К этой группе подходов я бы отнесла как тех, кто говорит о гетерогенности систем доминирования внутри “западного” колониального дискурса, так и тех, кто пытается осмыслить процессы сопротивления внутри колониального дискурса. Представители первой группы стремятся показать неодинаковость способов взаимодействия с другим в зависимости от положения внутри “западной” системы социального неравенства. Приверженцы второго подхода настаивают на необходимости концептуализировать процесс познания как постоянное смещение между локальностями. Разделение между этими двумя подходами в известной степени условное: Хоми Баба, например, показывает сложность проведения границ между доминирующим и доминируемым и в то же время анализирует бессознательные механизмы сопротивления колониальному влиянию. Вслед за Фуко он утверждает, что сопротивление по определению присутствует там, где есть власть, пусть и в неосознанной форме. Так, даже если колонизованный субъект имитирует действия и культуру колонизатора, эта имитация из-за особенностей действия языка никогда не будет совершенной и идентичной оригиналу. Накладываясь на раздвоенность, свойственную колониальному дискурсу, такая имитация, или мимикрия, в терминах Бабы, часто производит неосознаваемый эффект сопротивления. Например, попытка “местных” повторить христианское учение, проповедуемое британскими миссионерами, ведет к подрыву авторитетности этого учения, когда оно понимается через призму категорий местных религий.[58]

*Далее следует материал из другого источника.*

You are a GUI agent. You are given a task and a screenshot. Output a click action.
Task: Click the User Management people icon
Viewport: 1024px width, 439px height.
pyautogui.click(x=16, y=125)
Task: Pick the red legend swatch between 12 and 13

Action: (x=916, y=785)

Эта группа подходов, на мой взгляд, предлагает более продуктивный способ осмысления взаимодействия между центром и периферией, “западным” и “восточным” феминизмами. Они позволяют исследовать творческую активность и “сопротивление” всех тех, кто иначе видится лишь жертвой власти доминирующего дискурса, чья способность к свободному выбору заранее ограничена предложенными моделями субъективности. Кроме того, такой подход подчеркивает принципиальную возможность понимания и солидарности, возможность, исключенную теми, кто настаивает на представлении о культурах как замкнутых целостностях.

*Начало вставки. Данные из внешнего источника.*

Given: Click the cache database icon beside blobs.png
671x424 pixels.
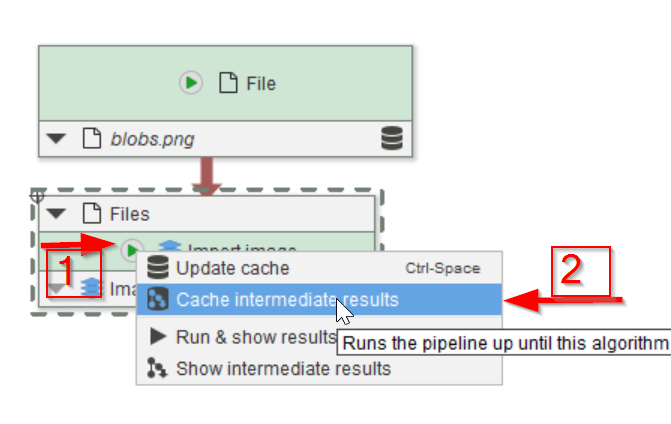Looking at the screenshot, I should [392, 139].
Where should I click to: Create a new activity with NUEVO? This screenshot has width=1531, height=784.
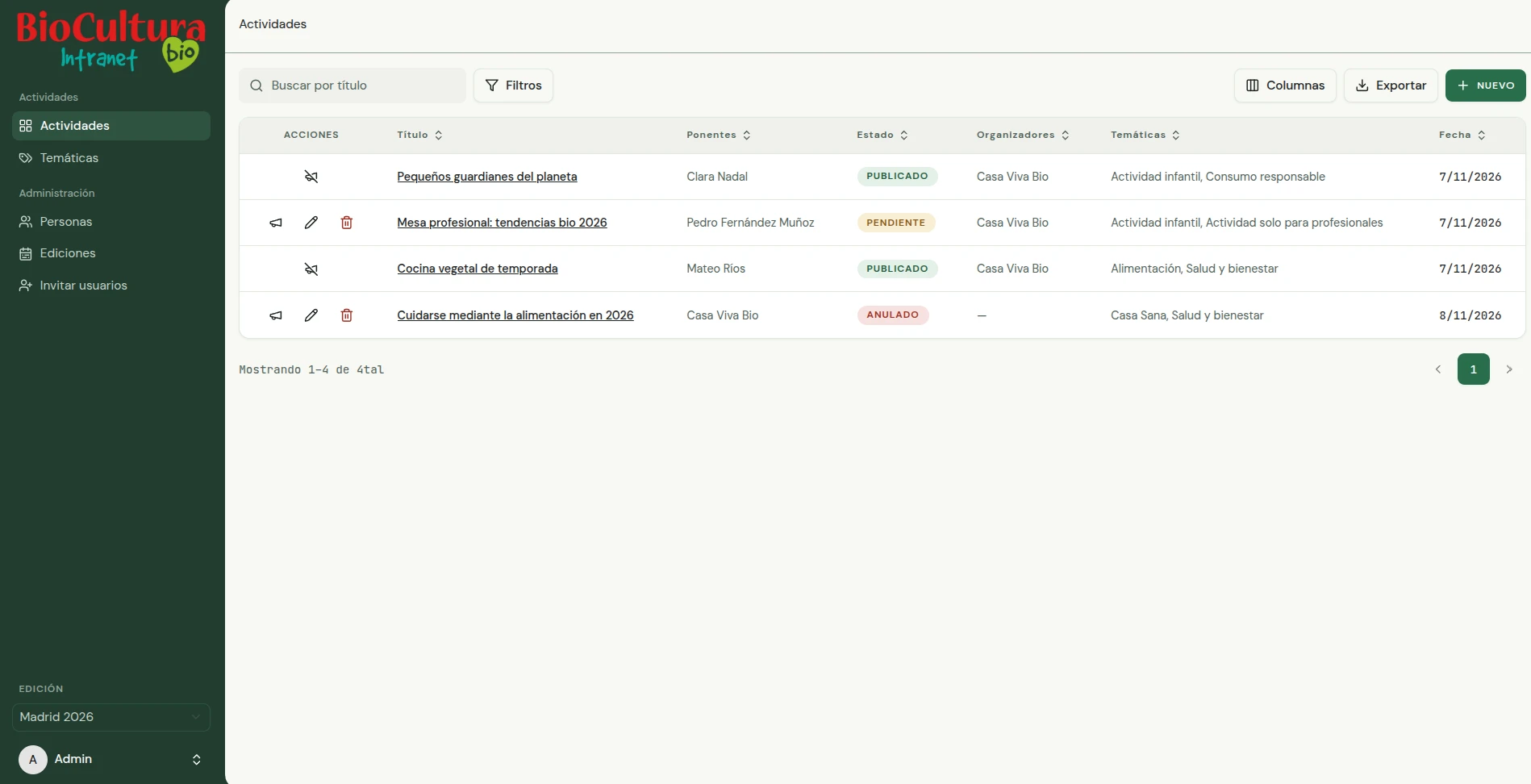pos(1485,85)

Модели подобного рода отнюдь не редкость как в постколониальной, так и в феминистской теории последнего времени. Так, ряд работ по истории женских путешествий и репрезентаций Востока подчеркивает, что маргинальное положение, которое женщины занимали в системе западного патриархата, делают проведение границ между доминирующим и доминируемым, между внешним и внутренним более проблематичным, а модель сопротивления – более сложной.[59] Репрезентации Востока, произведенные женщинами, представляли собой альтернативу доминирующему взгляду не столько вследствие осознанного сопротивления империализму, сколько как результат амбивалентной расположенности женщин по отношению к бинарности “субъект” – “объект”. Внутри европейской системы доминирования женщины, наряду с этническими меньшинствами и прочими “другими”, являлись одним из объектов доминирующего дискурса, не имеющим своего собственного голоса. Однако по отношению к “Востоку” они занимали активную позицию маскулинного субъекта. Именно это трение между субъектным и объектным статусом женщин одновременно придавало значимость женским репрезентациям Востока и ставило их влияние под вопрос – власть женского “взгляда” всегда могла быть оспорена на том основании, что он женский.[60]

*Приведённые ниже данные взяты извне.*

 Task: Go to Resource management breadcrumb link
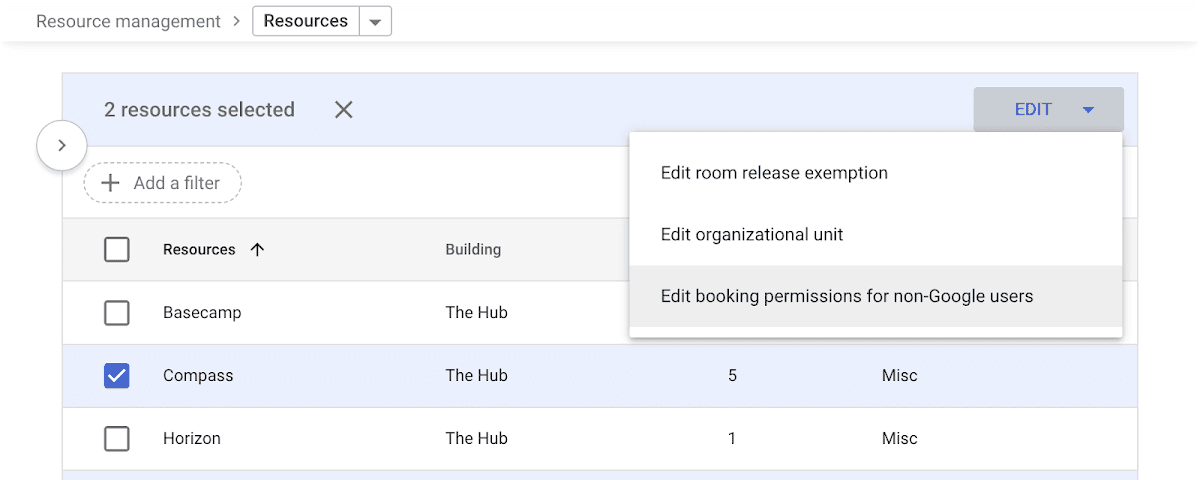pos(128,21)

Такой подход к оппозиции между Я и Другим, доминирующим и подчиненным, не отвергает бинарность как таковую (поскольку существование идентичности связано с инаковостью, а культура представляет собой постоянный процесс “создания, реконструкции и стратегических перемещений границ между ‘нами’ и ‘другими’”[61]), но использует тот факт, что культурные группы гетерогенны, а идентичности – множественны. Пересечение множественных оснований идентичностей в конкретной точке социальной жизни производит мгновенный эффект сопротивления. Полный отказ от идентичности как следствие признания ее множественности невозможен, поскольку это равноценно отказу от познавательного и политического проекта. Вместо этого происходит стратегическая фиксация идентичности (стратегический эссенциализм, в терминах Г. Спивак), направленная на решение локальной политической задачи.
Озабоченность локальным, конкретным характерна для большого числа моделей, пытающихся обосновать возможность отдельного критического голоса без того, чтобы наделять превосходством одну из сторон оппозиции “Я” – “Другой”.[62] Такое пристальное внимание к локальности неслучайно, принимая во внимание описанную выше критику, осуществляемую постколониальной теорией по отношению к универсальному западному субъекту познания. Ведь если знание не универсально и не объективно, если оно связано с гендерными, этническими и расовыми характеристиками того, кто это знание производит, то отрицать связь того, что говорится, с тем, откуда говорится, равноценно возвращению к прежнему бестелесному универсальному субъекту. Конечно же, характеристики этого пространства задаются дискурсивно, но это не означает, что они не связаны с опытом или не оказывают влияния на процесс познания. Именно поэтому вместо отказа от категории национального нужна такая модель, которая будет учитывать историю формирования данной национальной идентичности.
Модели гибридности, часто критикуемые за то, что постулируют существование чистых культур, между которыми должно находиться “третье” пространство сопротивления, тем и хороши, что, предполагая поиск этого промежуточного пространства, они одновременно сохраняют предыдущую историю взаимодействия и взаимовлияния культур, промежуточное пространство между которыми наделяется эпистемологическим превосходством. Эта модель эффективна еще и потому, на мой взгляд, что, будучи феминистками, мы не можем ни полностью принять национальную/националистическую модель, ни полностью отказаться от нее. Несмотря на то, что женщины выполняли в националистических (или, применительно к советскому блоку, диссидентских) движениях второстепенную роль, истоки феминистских движений зачастую находятся именно там. Пытаясь мыслить и действовать из пространства между нациями, расами, языками (и, возможно, полом?), осуществляя “двойной перевод”, “трансверсальную” политику,[63] отдавая предпочтение солидарности над различием, мы должны быть в состоянии критически осмыслить исторические, гендерные и этнические особенности пространства, откуда осуществляется познание. Но точно так же мы должны реконструировать исторические, гендерные и этнические характеристики объекта нашего познания.